On Top of the World, Or at Least as Close as I Will Get

Day 39, 2023 North Atlantic Adventure

Monday, June 19, 2023; Hammerfest and North Cape, Norway.

Today I set a new personal record for northernmost travel. We cruised beneath the towering cliffs of Norway’s North Cape. My map app measured our progress to 71.15973 degrees north (and 24.74017 degrees east).

I was surprised to find that even when we went to Antarctica in early 2020, we didn’t achieve the southern counterpoint. In fact, we didn’t even cross the Antarctic Circle, reaching just 65.1 degrees south.

Today would have been t-shirt weather on deck in the bright sun but for the breeze. Captain Friso slowed the Zuiderdam and slowly turned, making sure balconies on both sides had a good view  of the giant bluffs. It’s probably the first day I’ve missed having a balcony. But there was plenty of room on Deck 10 to admire the view, and the bow was open to those who wanted to venture out there.

We could see the tourists on top of the 1,000-foot cliff, as well as dozens of campers or caravans. It’s the terminus of the E69 and the northernmost point in Europe you can drive to.

Captain Friso also played naturalist, as he called our attention to the puffins flying in formations around the bow of the ship. Unfortunately, they fly too fast for me to capture in focus on my camera.

In order to enjoy scenic cruising at the North Cape before dinner, we had to leave our last Norwegian port, Hammerfest, shortly after noon. The cruise pier is about a mile and half from the city center (or sentrum per the highway signs), and several shuttle buses made the loop.

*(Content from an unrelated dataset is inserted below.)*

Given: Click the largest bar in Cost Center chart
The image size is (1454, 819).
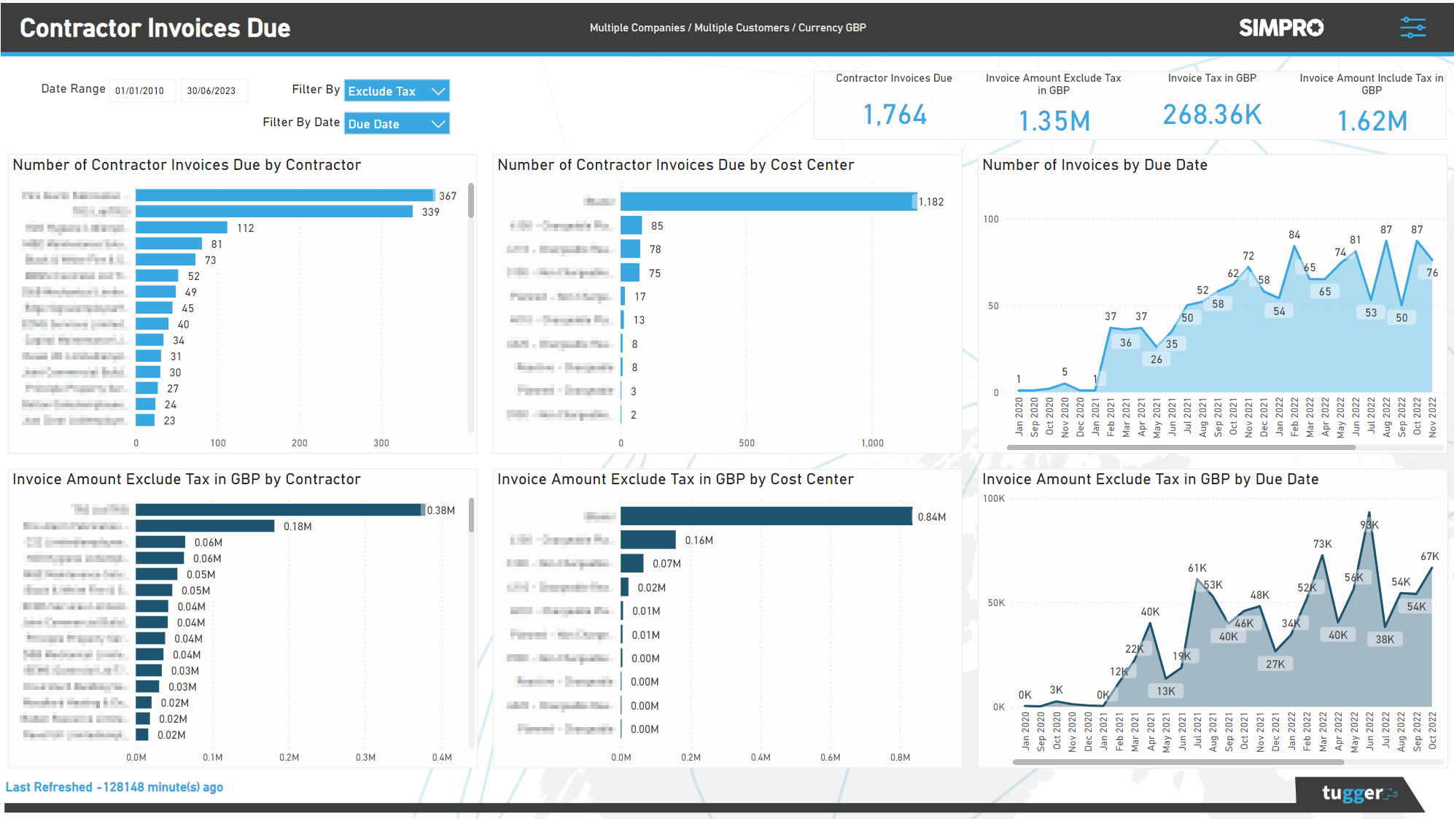Looking at the screenshot, I should (766, 201).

Hammerfest offers another interesting church – not as stunning as the Northern Lights Cathedral in Alta, but also modern and Scandinavian in design.

I was glad I had a few Norwegian krona coins so I could purchase the descriptive pamphlet (too many passengers just ignored the large “pay here” sign, I’m sorry to say). The small square stained-glass windows along the sides were shimmering with the bright light coming through. When I later painted my sketch of one window, I realized I don’t have the skill to adequately portray the light streaming through.

My second stop was the Hammerfest Museum of Post-War Reconstruction. Sadly, its main exhibit appears to have been closed, and I only needed about 15 minutes there. The closed exhibit showcases the reconstruction process following the forced evacuation and destruction of the area by the Nazis in World War II. All that was open was a photographic exhibit of fishing and a study of architectural styles of the area.

Realizing this small town wouldn’t contribute many steps to my tracker, I opted to walk along the harbor back to the pier.

While enjoying the views, I totally missed stopping at the Royal and Ancient Polar Bear Society. It’s apparently not all that ancient (founded in 1963), but if you stop in and buy a membership, you get a lapel pin that can only be obtained by joining in person. I don’t know how much it costs to join, but I’ll have to save that for my next trip to Hammerfest (as yet unbooked).

More interesting to me was the obelisk marking the northernmost point on the Struve Geodetic Arc.

Don’t worry, I never heard of it before either. But after Sir Isaac Newton suggested that the earth might be flattened at the poles instead of exactly spherical, a Russian astronomer (Struve) conceived of a project in the 1870s involving angle measurements to prove the theory. The northernmost of the 34 measurement points was in Hammerfest (and the southernmost at Ismail on the Black Sea).

The monument is near the cruise pier, so it was a good place to sit and sketch, knowing I could get back quickly as our all-aboard time neared.

From here we have two sea days as we cross the Norwegian Sea to Iceland and our four ports there. I’ll repeat the Iceland itinerary in another couple of weeks, after we sail back to Scotland and the final of our three port calls in Rotterdam.